> _Description of the task_: In the data below, begin at the line with "You are a GUI" and stop after the line with "Task: Click the ShapeShift fox logo"; output those lines exactly and no pictures.

> _Provided records_:

◆ ◆ ◆ ◆ ◆ ◆ ◆

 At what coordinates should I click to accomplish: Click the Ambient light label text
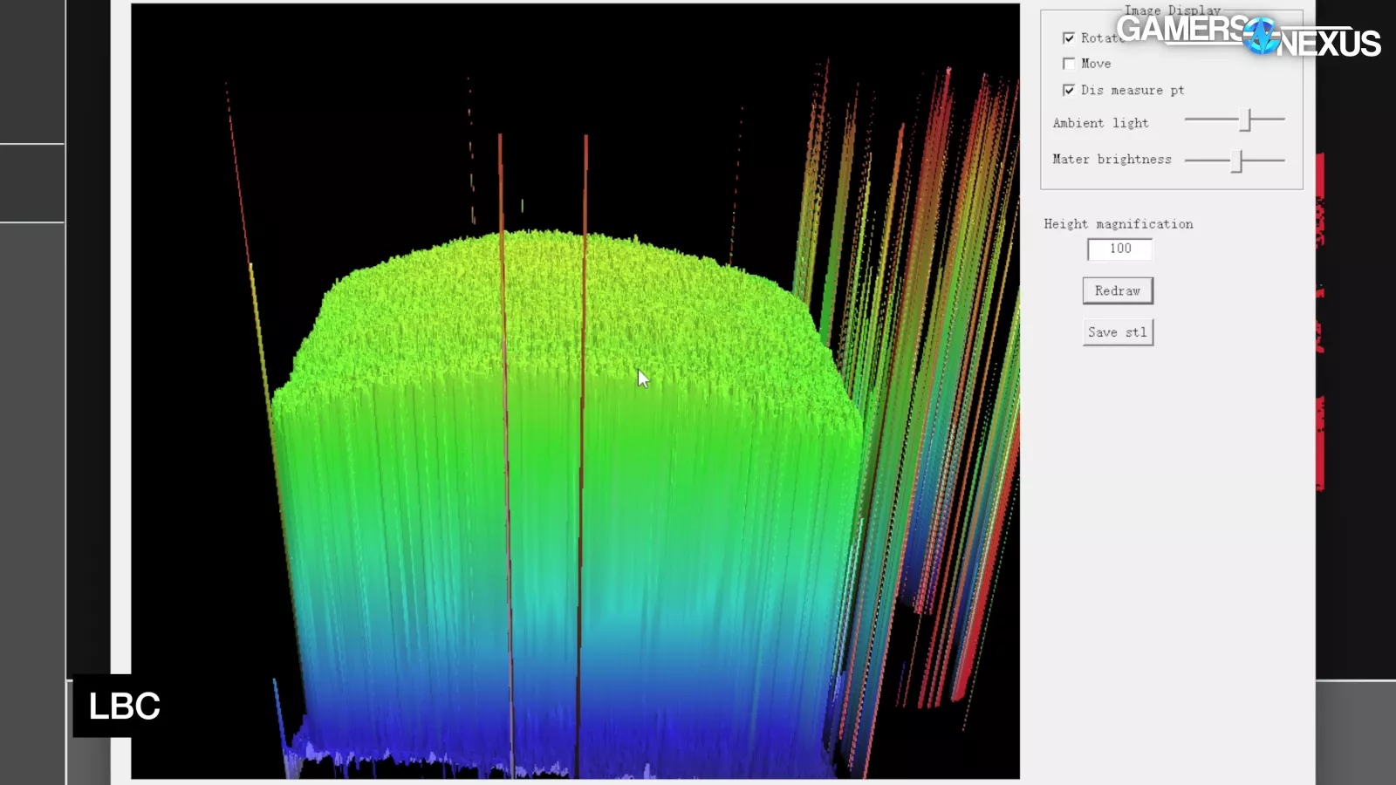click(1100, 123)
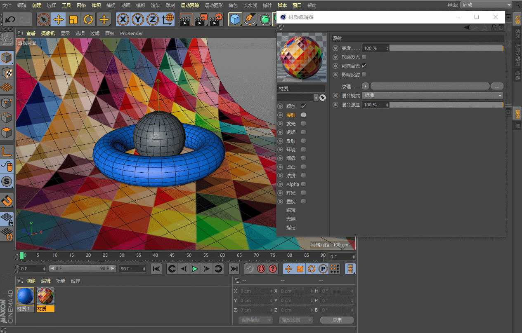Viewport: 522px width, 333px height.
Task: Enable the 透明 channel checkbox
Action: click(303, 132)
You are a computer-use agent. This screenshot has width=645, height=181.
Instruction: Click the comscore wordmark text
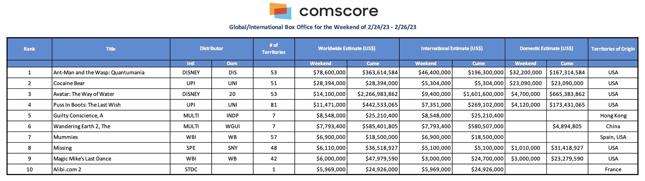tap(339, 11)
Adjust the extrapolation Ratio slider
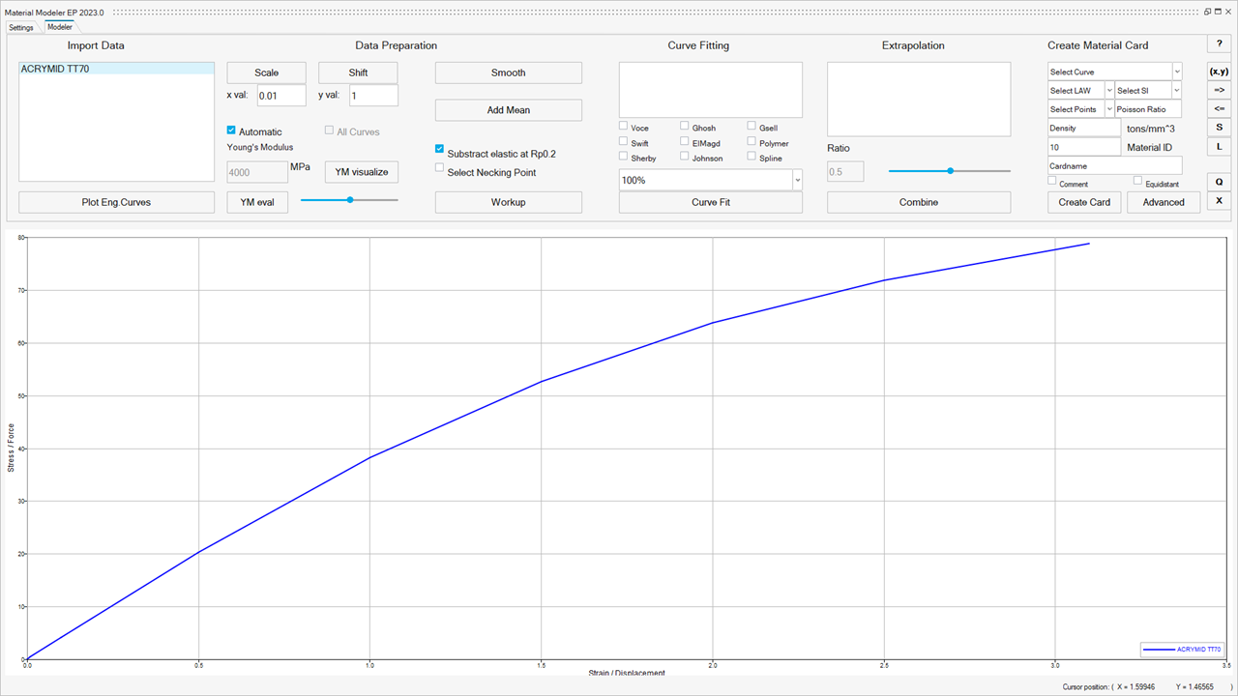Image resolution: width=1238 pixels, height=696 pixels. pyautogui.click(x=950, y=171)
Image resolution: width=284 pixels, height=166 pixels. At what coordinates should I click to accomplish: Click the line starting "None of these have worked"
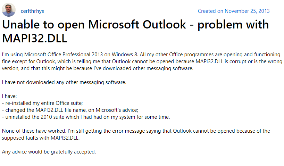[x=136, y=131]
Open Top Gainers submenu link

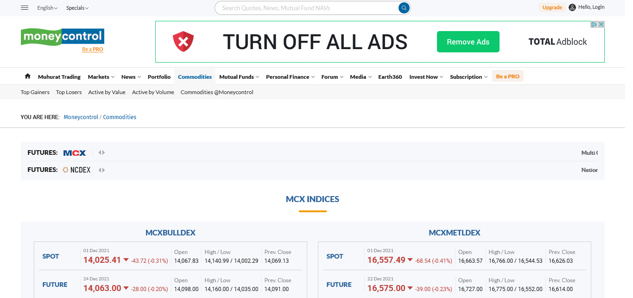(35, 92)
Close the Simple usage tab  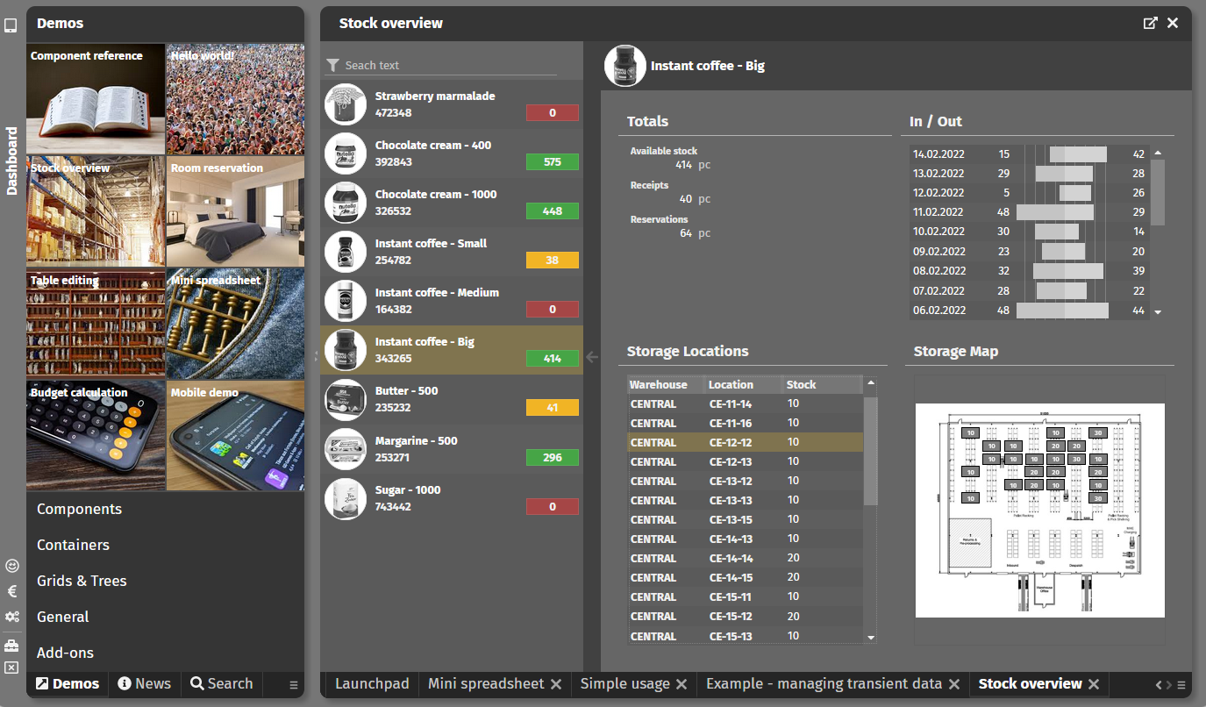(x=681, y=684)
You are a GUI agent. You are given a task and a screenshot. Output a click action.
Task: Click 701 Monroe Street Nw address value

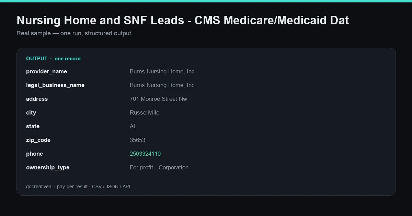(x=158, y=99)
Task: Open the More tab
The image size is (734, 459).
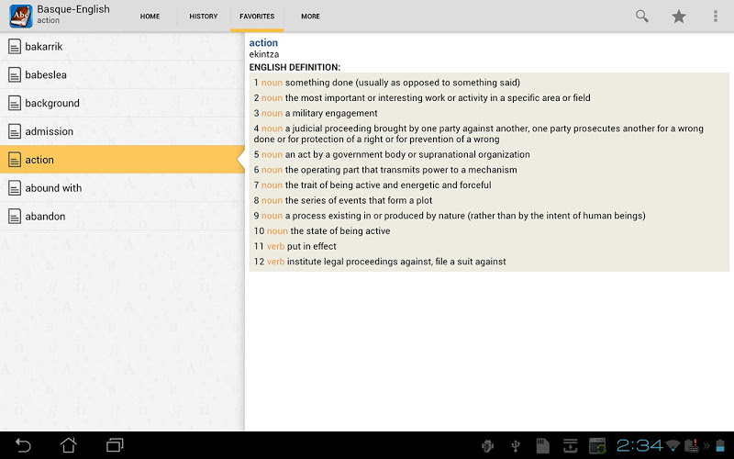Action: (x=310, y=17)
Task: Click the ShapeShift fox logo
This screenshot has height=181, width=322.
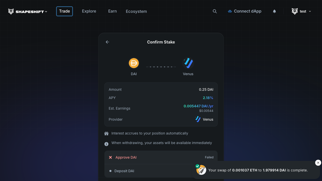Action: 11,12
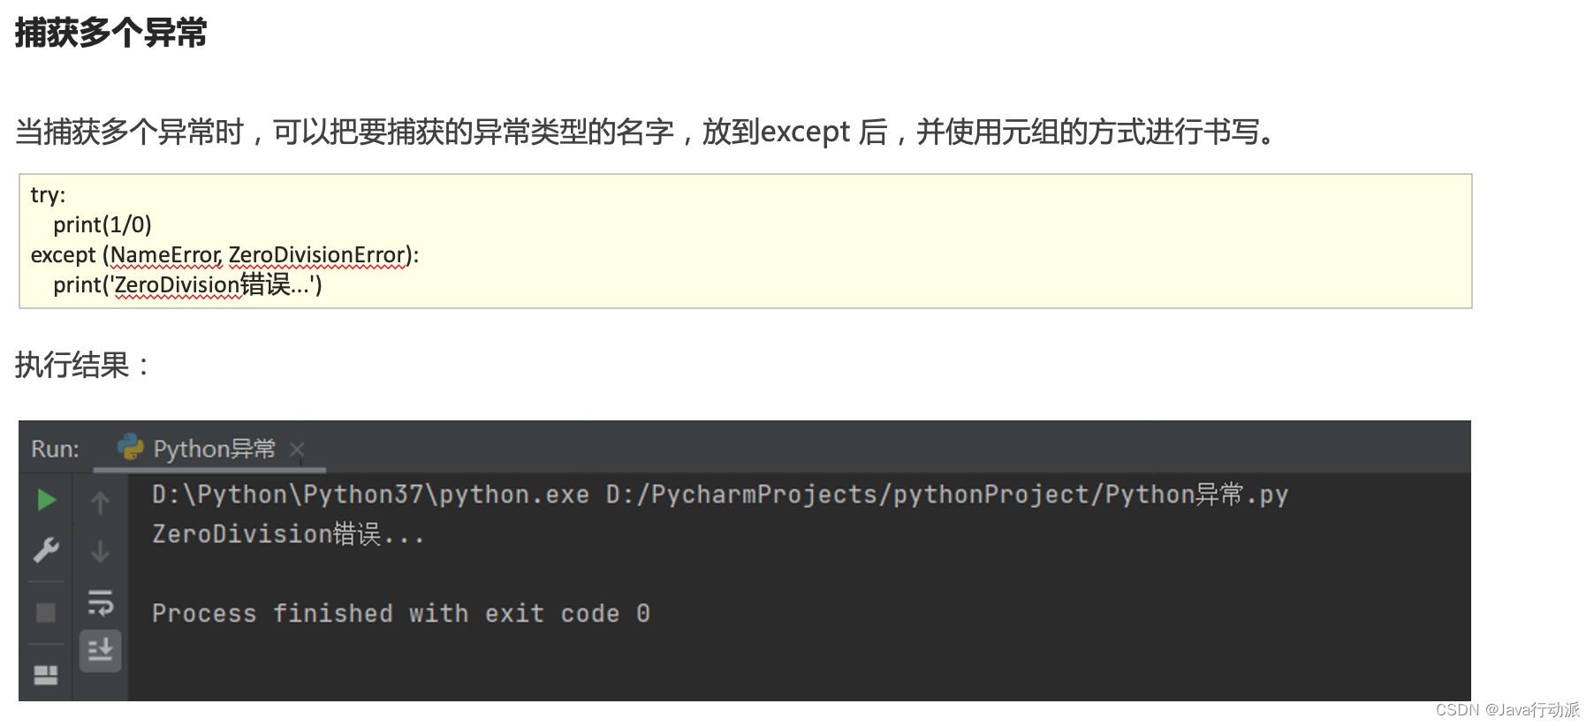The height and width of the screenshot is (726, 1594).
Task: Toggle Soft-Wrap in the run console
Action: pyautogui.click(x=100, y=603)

◆ ◆ ◆ ◆ ◆ ◆ ◆

> _Answer space_:
You are a GUI agent. You are given a task and a screenshot. Output a click action.
Task: Click 701 Monroe Street Nw address value

(x=158, y=99)
Task: Open the More tab
The image size is (734, 459).
Action: (x=310, y=17)
Task: Click the ShapeShift fox logo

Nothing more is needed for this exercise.